Each 2-channel amp is implemented in a two-package product - the TP2000 (the visible part) is the "controller" for the H-bridge power die, the TP2050 (mounted on the "back" of the PCB (under the large aluminum heatsink). There are two 2-channel amps in the Teac, one on each board. On the L/R amp board, the outputs are connected to the L/R speaker connectors. For the center channel board it APPEARS that they have left unconnected one of the outputs, driving the center channel with one channel of a stereo pair. This seems very strange, as there are output inductors for both channels on each board, and if you are not driving one channel you do not need these parts. I've never known CE manufacturers to give away free parts, so I'd have to assume that the "center" channel is actually a paralleled output. The way to tell would be to look at the top of the main board and see if there's traces present on the center channel's 7-pin output connector that parallel the outputs.
IF the center channel output is a paralleled stereo pair, then you have a higher output current capability on the center channel. You could drive (for instance) a 4 Ohm load to 90W (at .5% THD), assuming you had enough mojo in the power supply.
If you are only going to use this as a 2-channel design, then you might want to consider paralleling the L/R channels as well. Driving 4 Ohm loads, this will give you a 2x70W amp (.005% THD) if the power supply can provide 7 Amps at 30V (210W). Looking at the photos of the Teac supply, my guess is that it's closer to 120W than 210W, so maybe it's only good for 2x40W. Who knows? After all, it's only spec'ed for 6 Ohm loads.
Anyway, there's nothing to paralleling the L/R channels. Just run a heavy wire from the left red post to the right red, and another from left black to right black. Connect the load to either output. On the input side MAKE SURE that you have the same mono source connected to BOTH channels, and NEVER run in a stereo source into the L/R inputs. If the L/R outputs are paralleled and the L/R inputs are not the same, bad things will happen.

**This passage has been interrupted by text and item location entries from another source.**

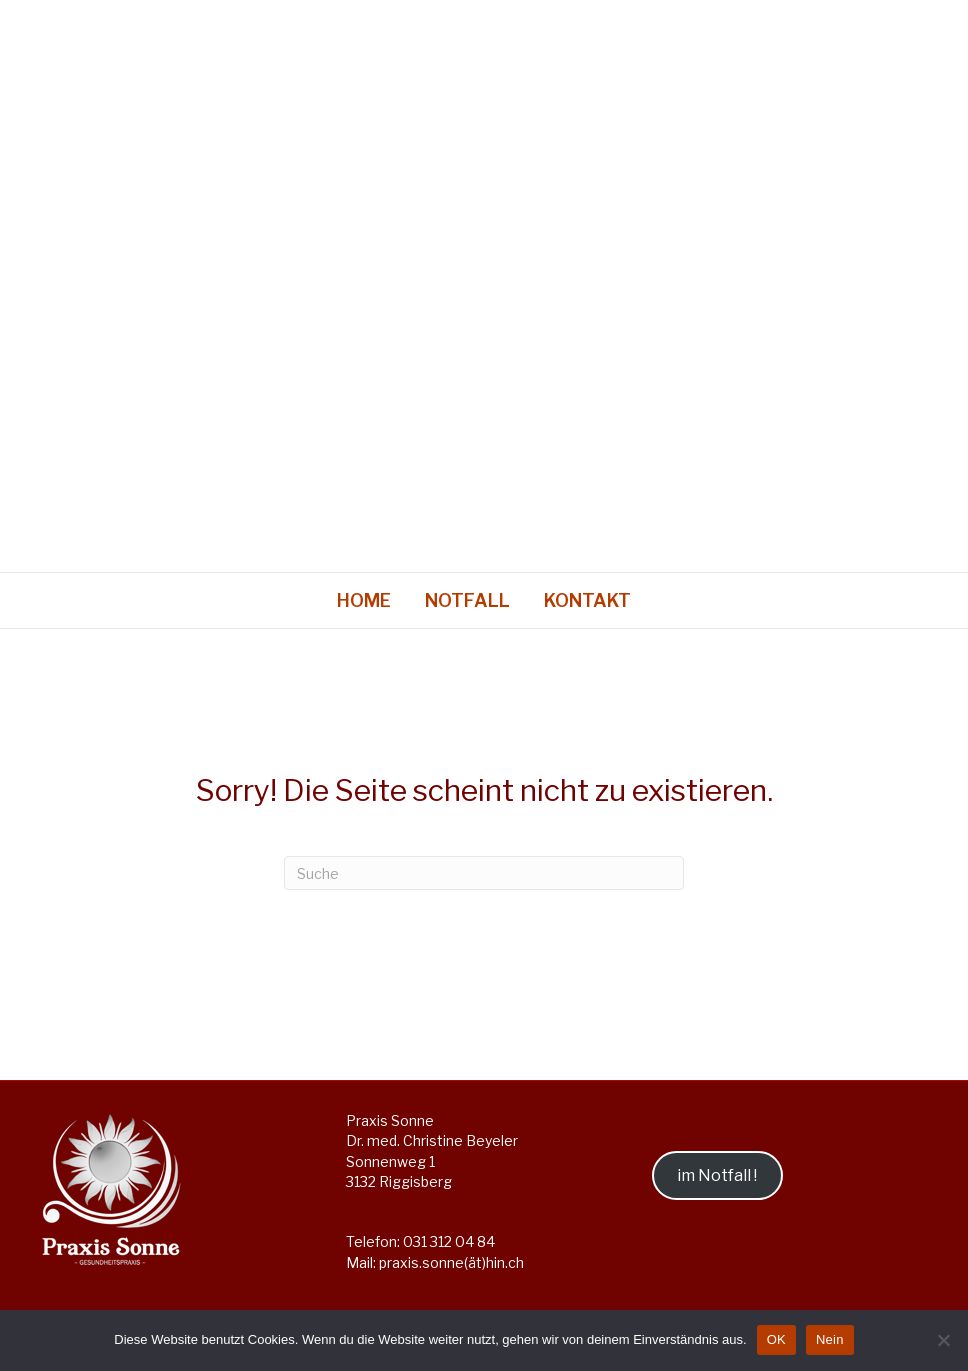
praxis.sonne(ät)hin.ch (451, 1262)
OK (776, 1339)
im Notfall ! (717, 1175)
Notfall (467, 600)
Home (364, 600)
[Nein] (943, 1340)
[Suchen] (484, 873)
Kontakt (587, 600)
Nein (830, 1339)
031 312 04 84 (449, 1241)
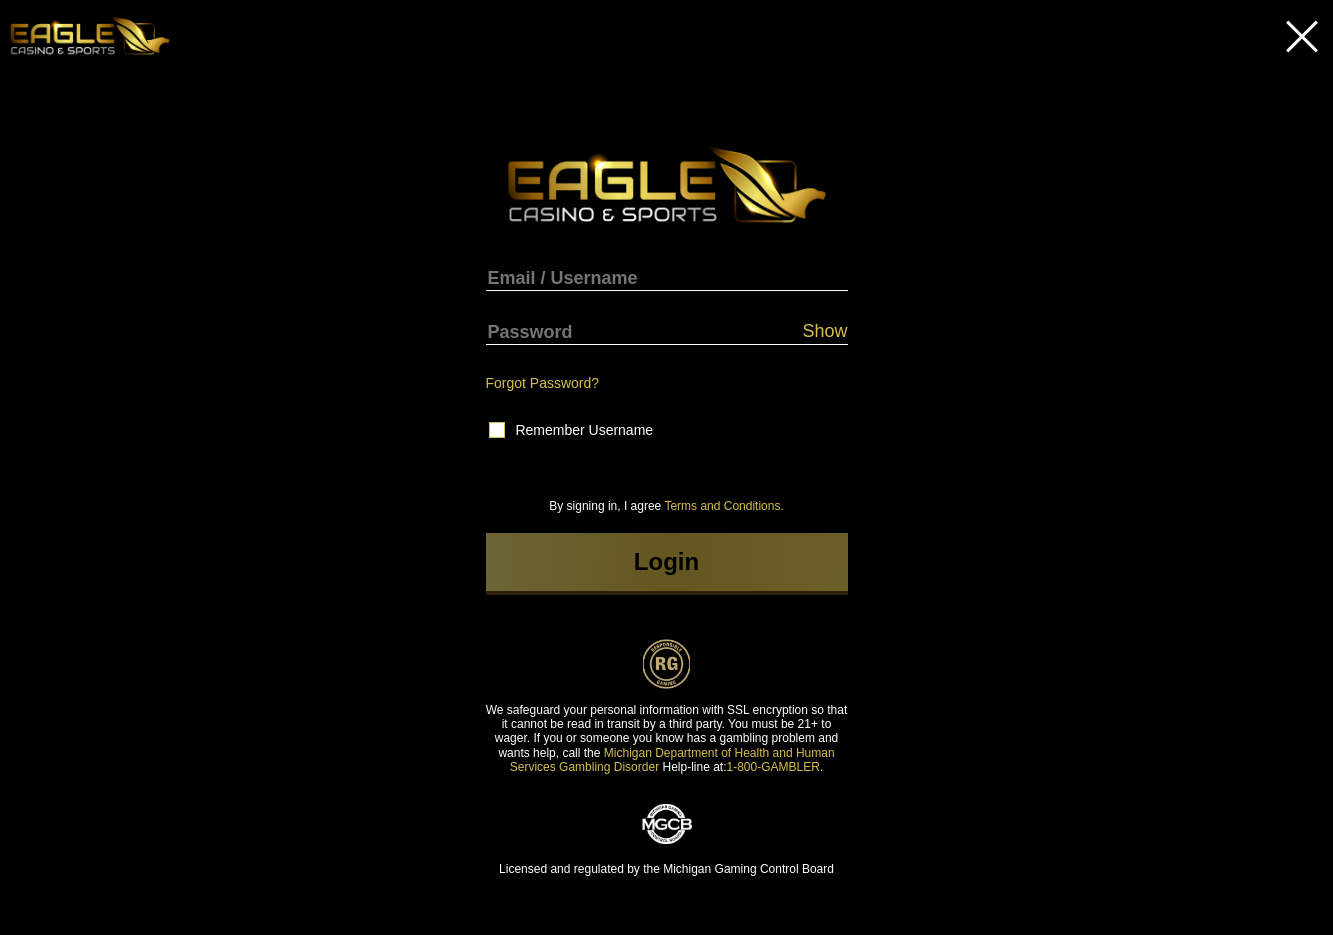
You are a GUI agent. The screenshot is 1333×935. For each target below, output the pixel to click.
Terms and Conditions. (723, 506)
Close (1302, 36)
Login (666, 561)
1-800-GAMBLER (773, 767)
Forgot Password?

If you're driving 8 Ohm loads, there's really no point in paralleling the outputs. You won't get any increased power output, as the voltage swing is the same either way, and at 8 Ohms you're not going to current limit the device. Paralleling on the TP2050 is really only useful for 4 Ohm loads.
If you have a 4 Ohm sub and 8 Ohm satellites that you like, this amp is set up really well as it is.
If I were hot rodding it, I'd first check the power supply. The TP2050's sweet spot is in the 28-30V range. If you can find a nice quiet supply that provides 30V (regulated) at 7A, you are set. Switching supplies are not a disaster with a switching amp like this, so you can get away cheap if you need to. If you do change the power supply, remember that the TP2000 requires +5V as well (it looks like there's a 7805 on the main board). And if you change the supply voltage, you'll need to adjust the output offset. Fortuntely, they have the pots for this (VR80 and 81).
Second thing I would do would be to bulk up the local storage cap. There's not a lot of room, unfortunately. Probably have to lay it across the top of the chip. Bypass it with a high quality film.
With the increased current capability I'd look at the four output inductors L309-L311. These may be perfectly capable for higher current outputs, but there's no harm in replacing them with bigger cores. Maybe swap them in one channel only and compare them with an unmodified board to see if you like the change. I'd stay with the default filter value of 15uH.
I'm slowly talking myself into going out and buying one of these things. It looks like a nice design for the money, with lots of room for mods. If I do, I'll post here and let you know what works for me.